Today, well, the country press in Missouri and Kansas and Iowa and places like that, where there are still small-town newspapers, that's the free press right now. The editors own their papers, they have their own opinions just as the old-time editors did, and they have the right to express them. The metropolitan press is a different proposition entirely. The great publishers control that press and they're in cahoots with their friends and advertisers, other special- interest types like themselves, to make sure that people see what they think they ought to see, instead of giving them a complete set of the news.
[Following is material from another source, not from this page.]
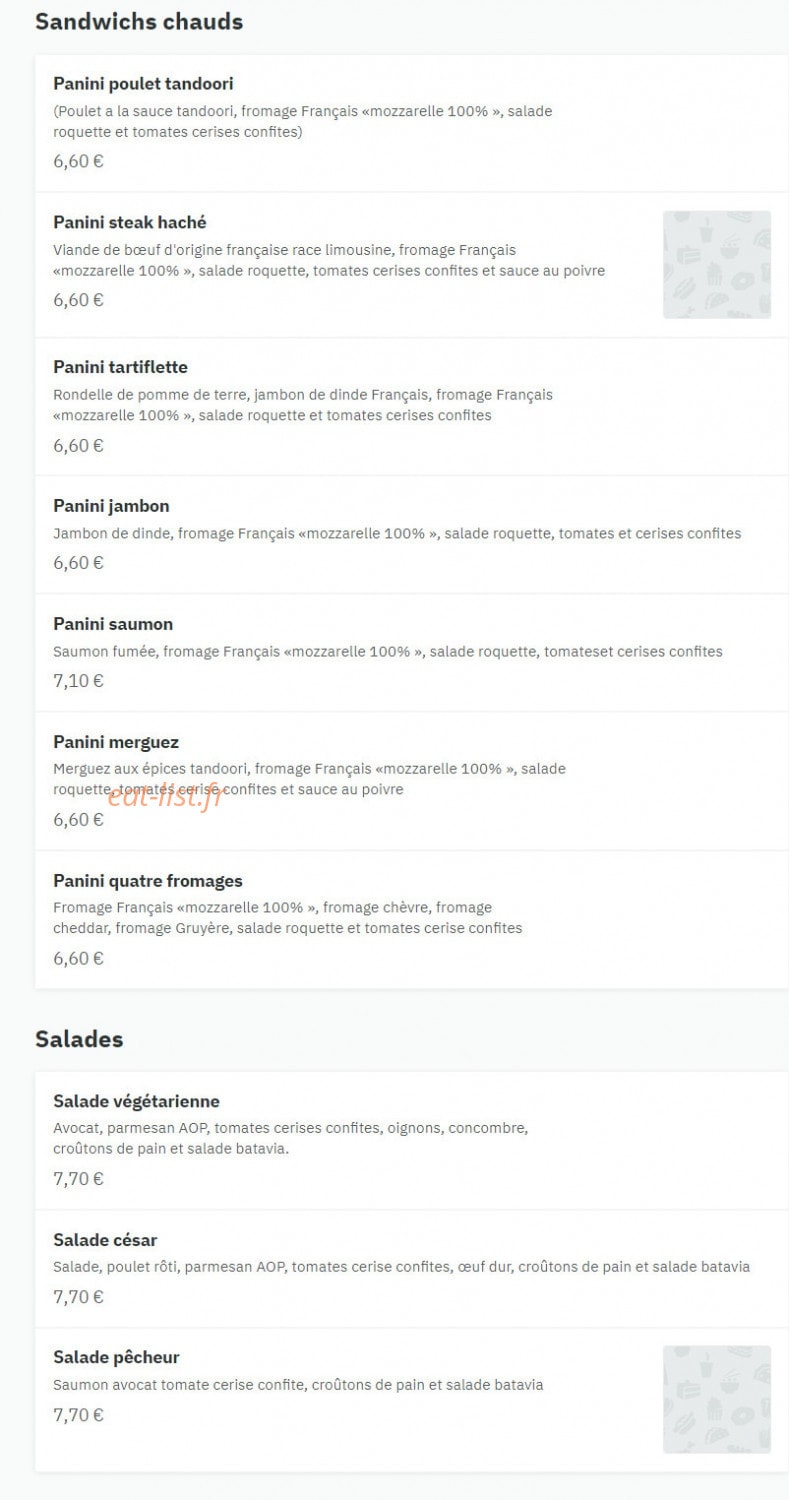Click the 7,70 € price under Salade végétarienne
The width and height of the screenshot is (789, 1500).
coord(78,1179)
There are only a few papers in the country that give unedited news to their customers: The New York Times and the Washington Star are the best examples of that that come to mind. Well, of course, they sometimes get mixed up too much in politics, and then they're propaganda sheets just like any other paper. But it doesn't really matter; it's been shown somewhere that in presidential elections, the recommendations of the press as a whole have been disregarded by the voters more than 60 percent of the time. That's because the people don't really trust the press. The great metropolitan papers think they can fool people by propaganda, but they don't fool them, as that 60-percent statistic proves conclusively…Of course, I'm probably little prejudiced about all this myself, but I really do feel that big city newspaper publishers have abused the ability they have to give people ideas, when they set their presses to work. And though one of the things that's brought publishers somewhat under control has been radio and television, where there's a freer approach, that's gradually being controlled by the same outfits.
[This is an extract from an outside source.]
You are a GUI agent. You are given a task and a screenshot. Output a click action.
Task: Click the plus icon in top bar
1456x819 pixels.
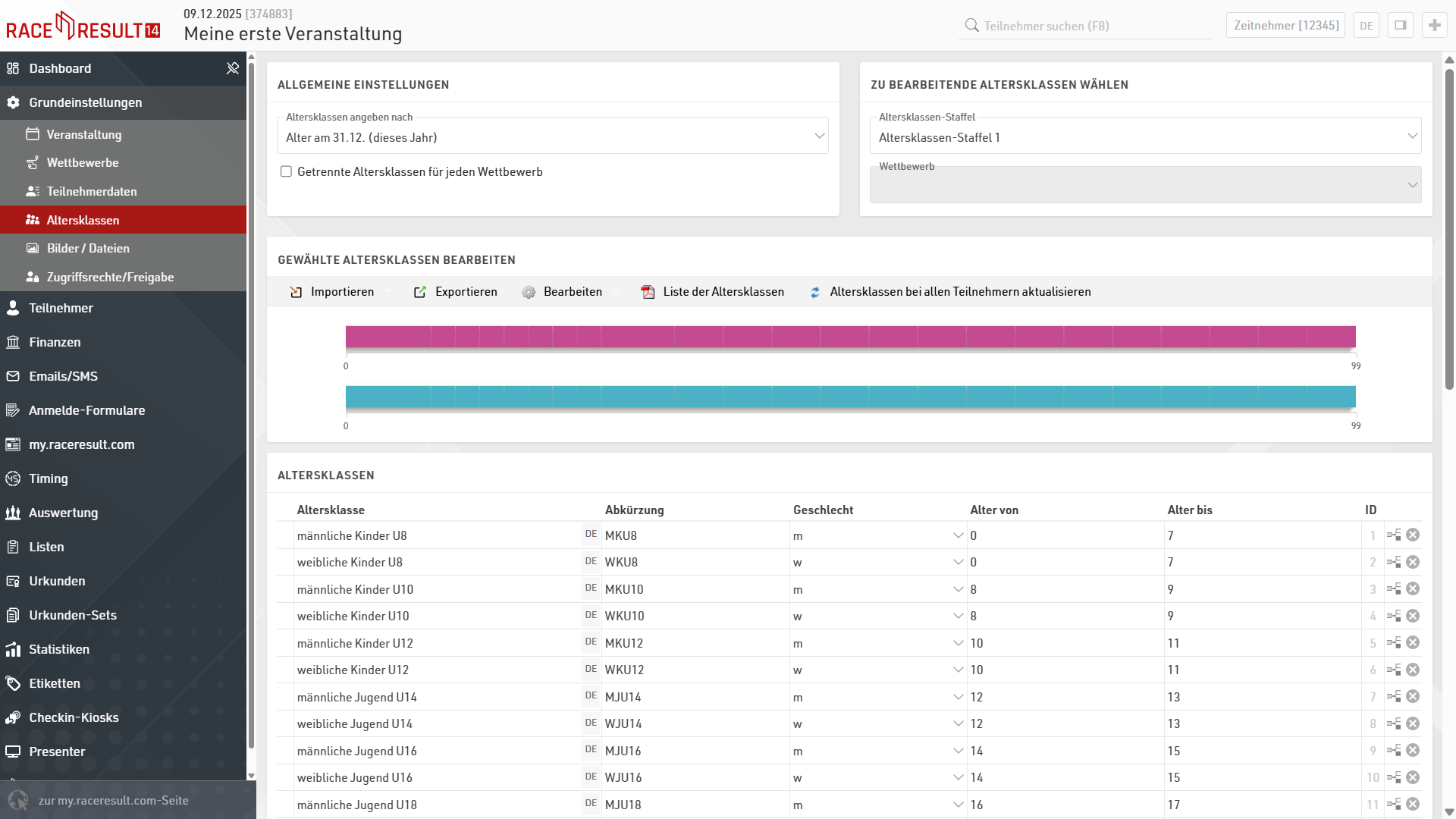[1434, 25]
Editors and publishers don't really know a heck of a lot of politics when you get right down to it, anyway. One of the most vivid examples of what happens to editors when they get into politics is Horace Greeley. He was nominated by the Republicans, and he was endorsed by some Democrats and he made a campaign for president in 1872, and he was thoroughly and completely whipped, and after that was over, he lived around three months and laid down and died. He couldn't take it. I think that's what would happen to most editors and publishers if they'd get into politics….Sometimes I had to get up early and go over and see the papers myself because my staff were sometimes ashamed to show me some of the mean things that were said about me. It didn't bother me. When the newspapers are against any man in public life, it's an asset in most instances, because, in the long run, it'll be shown that they had an unfair prejudice. It doesn't bother any man in office who wants to do the right thing. He goes ahead and does it no matter what the newspapers may say. I never cared anything about what they said about me as long as they didn't jump on my family. If they did that, then they got in trouble.
The Herald is an example of what editor-driven journalism looked like—it was not objective, but it could be insightful, and certainly more fun to read than much of what we’ve seen in recent decades. Quasi-objective, professional journalism and low-quality, partisan yellow journalism are not the only models available. (The social media era has not really given rise to a new model of journalism, in my opinion—it can’t stand alone, and probably isn’t sustainable). Is it possible to recreate the dynamics Truman describes as definitive of the “free press”? I really think it is something worth pursuing—Bob Dylan’s music was heavily inspired by reading mid-19th century newspapers—on microfilm—so that’s two pretty impressive endorsements of the model.